Is this part of some kind of trend?
We hope so. This is the first in a series of free/low cost statutory supplements to be published by Duke’s Center for the Study of the Public Domain – aimed at all the basic classes. The goal of this project, and that of other ones such as the Berkman Center’s fascinating H20 project, and eLangdell is creatively to improve the pricing and access norms of the world of legal textbook publishing, while offering the flexibility and possibility for customization that unfettered digital access provides. We hope it will provide a pleasant, restorative, competitive pressure on the commercial publishers to lower their prices and improve their digital access norms.
Why have a paper version at all?
We have heard from several colleagues, both those who ban laptops in class and those that do not, that an environmentally friendly alternative to printing out statutes and throwing them away would be desirable, particularly one that came with first sale rights!
What’s the catch? What kinds of DRM or licensing restrictions are there?

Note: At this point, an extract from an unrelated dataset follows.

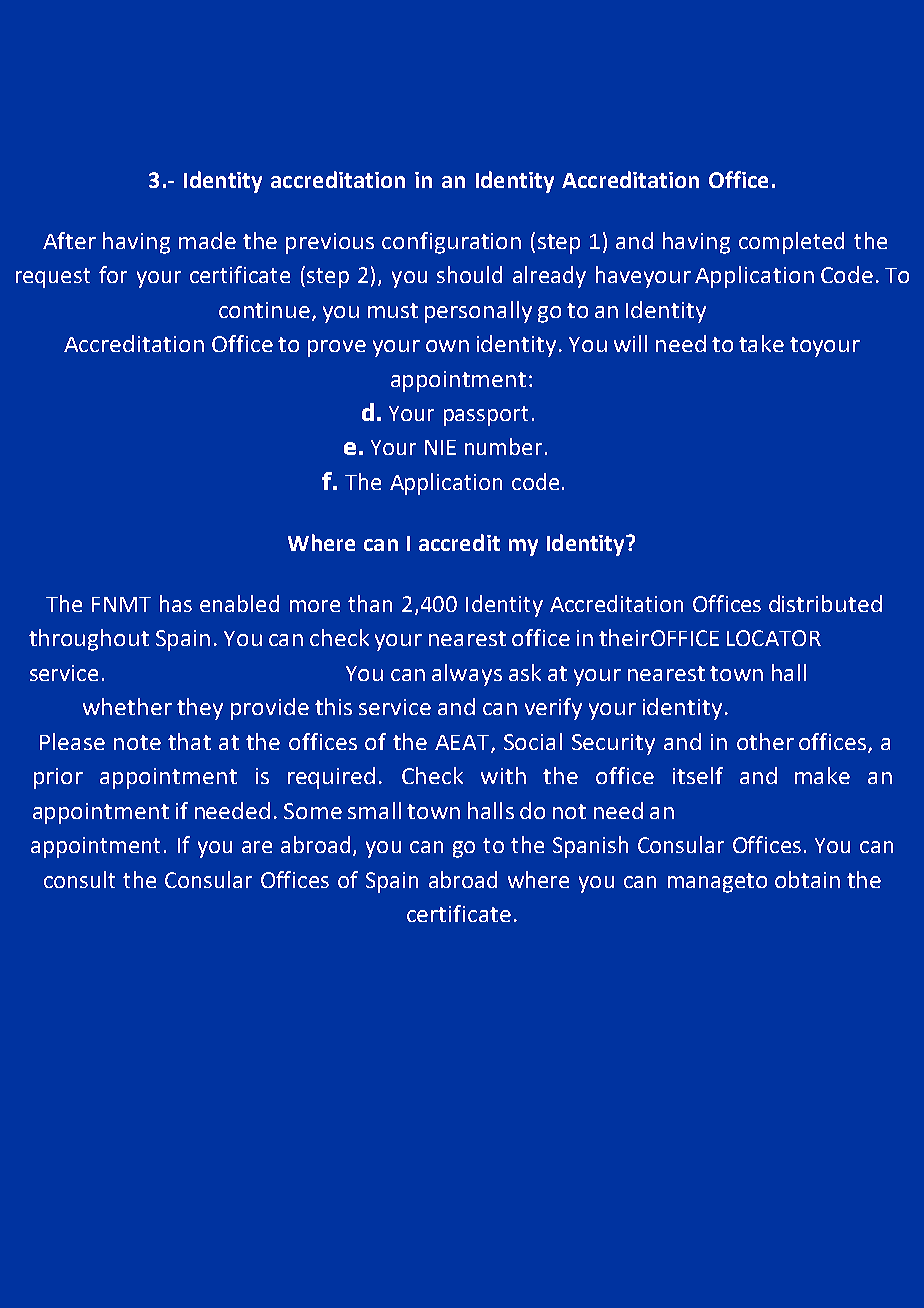  I want to click on small, so click(374, 810).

None. The supplement is under a CC: BY license, allowing unlimited reproduction and modification, including for commercial purposes. Of course, the underlying statutes and treaties are in the public domain. You can use those without even providing attribution.

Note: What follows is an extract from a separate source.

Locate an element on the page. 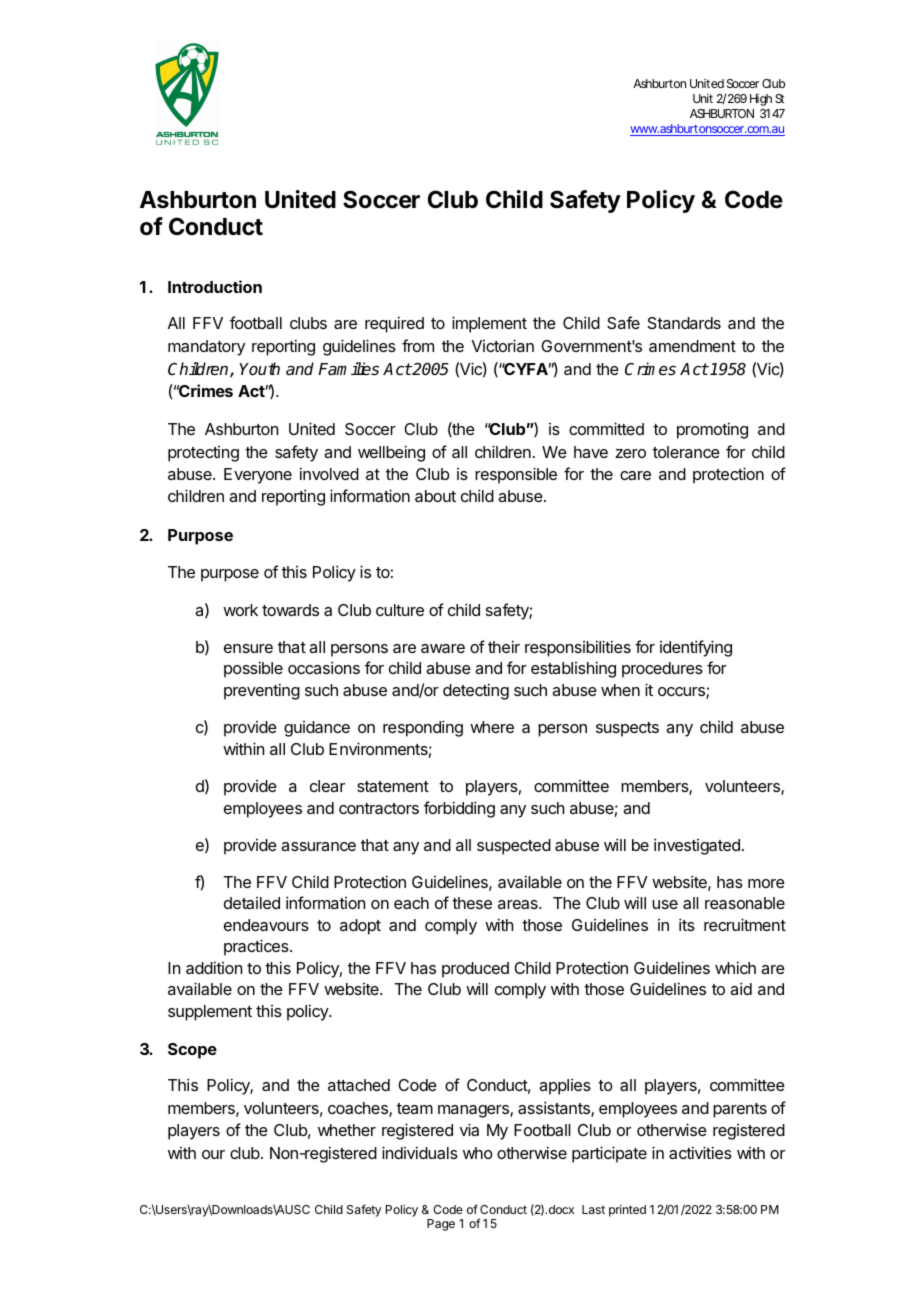  Youth is located at coordinates (259, 369).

What formats is it available in?
PDF for now — other formats (and modular versions) coming soon.
Yes, but this is just the statutes and treaties. Fat chance you are going to give your casebook away free too!
Actually, we are. That will be under a CC BY, NC SA (a license that requires attribution, permits any non commercial use and tells those who modify that they must share the freedoms they were given.) It will be free to download and also available in a low cost print version — probably around $30, given its length, which would be about $130 cheaper than the other Intellectual Property casebooks
So you are against professors who want to be paid for their work and time?
On the contrary. In fact, one of the things we have learned in this process is how poorly both authors and students are being treated by the current system. The authors of casebooks and statutory supplements are generally a.) unable to give their students digital access to the very books they have just written — unless it is fettered by digital rights management b.) unable to customize the material — omitting unwanted chapters or statutes, or adding in new material on the fly c.) and — despite the enormous, obscene prices on the books — given a relatively low share of the proceeds. We chose to keep the cost as low as possible, but we are fully aware of the labour and creativity required to put together a casebook — we are creating one right now! Suppose a professor chose to self-publish with a print on demand service. (We used Createspace, but there are many others.) Suppose she wanted to create an 825 page paperback casebook; (in part because she did not need to include all those chapters she does not teach.) Suppose she decided to price it at $60 — which would be $100 cheaper than the current casebook. (Though those, to be fair, are both in hardcover and very large.) Here is the screenshot of what her royalty payments would look like. (The calculator is here. Click the “Royalties” tab.) And remember this is just one print on demand service. There are many others.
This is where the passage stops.